L’étude que vient de publier Markess International ouvre de belles perspectives aux éditeurs d’applications e-learning…
Quelques chiffres clés : le % des actifs équipés d’un smartphone professionnel est passé de 6 à 11% entre 2010 et 2011, et devrait grimper à 23% en 2013…
Selon l’étude, les « drivers » de ce fort développement sont les gains en matière d’efficacité opérationnelle (57% des répondants), l’accès permanent au système d’information (45%), l’accélération des tâches induites (42%) et une plus grande collaboration (39%).

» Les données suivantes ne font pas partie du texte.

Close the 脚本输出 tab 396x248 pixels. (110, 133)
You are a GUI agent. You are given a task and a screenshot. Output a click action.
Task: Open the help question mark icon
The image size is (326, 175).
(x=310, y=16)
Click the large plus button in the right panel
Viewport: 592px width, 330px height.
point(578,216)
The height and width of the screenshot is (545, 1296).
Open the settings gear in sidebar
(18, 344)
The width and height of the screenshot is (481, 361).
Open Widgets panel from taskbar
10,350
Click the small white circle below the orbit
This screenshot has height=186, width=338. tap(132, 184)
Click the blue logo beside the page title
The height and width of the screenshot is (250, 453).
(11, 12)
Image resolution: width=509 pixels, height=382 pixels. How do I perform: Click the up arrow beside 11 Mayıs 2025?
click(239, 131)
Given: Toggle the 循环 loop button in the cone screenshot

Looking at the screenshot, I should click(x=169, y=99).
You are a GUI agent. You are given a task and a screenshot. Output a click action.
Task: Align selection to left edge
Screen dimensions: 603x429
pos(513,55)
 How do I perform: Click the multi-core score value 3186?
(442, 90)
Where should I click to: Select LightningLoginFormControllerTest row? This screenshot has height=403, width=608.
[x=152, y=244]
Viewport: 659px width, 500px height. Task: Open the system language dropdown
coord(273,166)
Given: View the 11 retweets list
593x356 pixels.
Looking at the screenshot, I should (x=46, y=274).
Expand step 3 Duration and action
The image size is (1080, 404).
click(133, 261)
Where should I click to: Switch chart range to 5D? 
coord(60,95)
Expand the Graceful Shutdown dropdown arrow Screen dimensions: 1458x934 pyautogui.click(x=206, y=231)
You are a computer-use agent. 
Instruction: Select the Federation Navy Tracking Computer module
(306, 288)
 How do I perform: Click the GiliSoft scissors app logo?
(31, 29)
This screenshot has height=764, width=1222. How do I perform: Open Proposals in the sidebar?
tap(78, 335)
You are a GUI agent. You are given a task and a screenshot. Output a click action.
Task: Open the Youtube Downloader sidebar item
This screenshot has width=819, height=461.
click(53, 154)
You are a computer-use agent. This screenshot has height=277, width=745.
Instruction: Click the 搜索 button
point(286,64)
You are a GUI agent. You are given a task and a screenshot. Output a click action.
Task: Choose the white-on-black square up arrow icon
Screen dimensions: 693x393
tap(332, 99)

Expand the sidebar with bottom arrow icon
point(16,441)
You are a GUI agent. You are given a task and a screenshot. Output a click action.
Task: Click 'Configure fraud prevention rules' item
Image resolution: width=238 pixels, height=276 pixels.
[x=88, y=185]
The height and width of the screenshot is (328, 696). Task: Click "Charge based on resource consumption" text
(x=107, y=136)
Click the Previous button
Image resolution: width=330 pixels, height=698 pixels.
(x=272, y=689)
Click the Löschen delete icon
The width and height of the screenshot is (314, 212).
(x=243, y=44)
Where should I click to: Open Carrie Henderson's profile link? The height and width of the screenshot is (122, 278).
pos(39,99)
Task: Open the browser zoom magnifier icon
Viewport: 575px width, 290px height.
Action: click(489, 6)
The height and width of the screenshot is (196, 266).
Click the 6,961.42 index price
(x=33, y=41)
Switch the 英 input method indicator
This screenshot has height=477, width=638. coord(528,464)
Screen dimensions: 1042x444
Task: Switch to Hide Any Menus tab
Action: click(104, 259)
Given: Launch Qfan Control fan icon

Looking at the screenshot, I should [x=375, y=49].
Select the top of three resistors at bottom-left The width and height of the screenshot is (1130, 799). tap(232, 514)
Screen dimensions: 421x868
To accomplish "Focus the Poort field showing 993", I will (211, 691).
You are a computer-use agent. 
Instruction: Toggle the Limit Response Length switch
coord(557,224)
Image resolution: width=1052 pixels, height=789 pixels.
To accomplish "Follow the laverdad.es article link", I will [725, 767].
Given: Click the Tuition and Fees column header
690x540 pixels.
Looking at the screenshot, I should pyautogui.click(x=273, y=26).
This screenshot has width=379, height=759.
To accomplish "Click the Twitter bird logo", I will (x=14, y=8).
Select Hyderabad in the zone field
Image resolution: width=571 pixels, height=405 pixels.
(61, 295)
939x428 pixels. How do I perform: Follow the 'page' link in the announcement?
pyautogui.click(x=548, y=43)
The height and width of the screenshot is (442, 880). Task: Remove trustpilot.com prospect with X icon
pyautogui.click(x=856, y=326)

De quoi donner du grain à moudre aux acteurs du e-learning… Ce que les utilisateurs de smartphones attendront sans doute de leur formation, c’est qu’elle renforce leur efficacité opérationnelle, que les ressources d’autoformation soient en permanence accessibles (« on demand learning »), qu’elles s’enrichissent d’une collaboration entre les apprenants, les experts, les managers… En quelque sorte, le smartphone comme support aux apprentissages sur le tas et sociaux décrits par le modèle 70/20/10…
C’est pourquoi il n’est pas nécessaire d’être devin pour imaginer un avenir brillant aux applications pédagogiques sur smartphone, sous réserve que cet objet-fétiche continue d’être ergonome et simple d’usage.
Quant aux tablettes, leur utilisation professionnelle touche encore très peu d’actifs : 1,2% prévus en 2013. On est d’autant plus admiratif devant Covidien, leader mondial dans l’équipement médical, qui a su exploiter au mieux son parc d’iPad pour former sa force des ventes.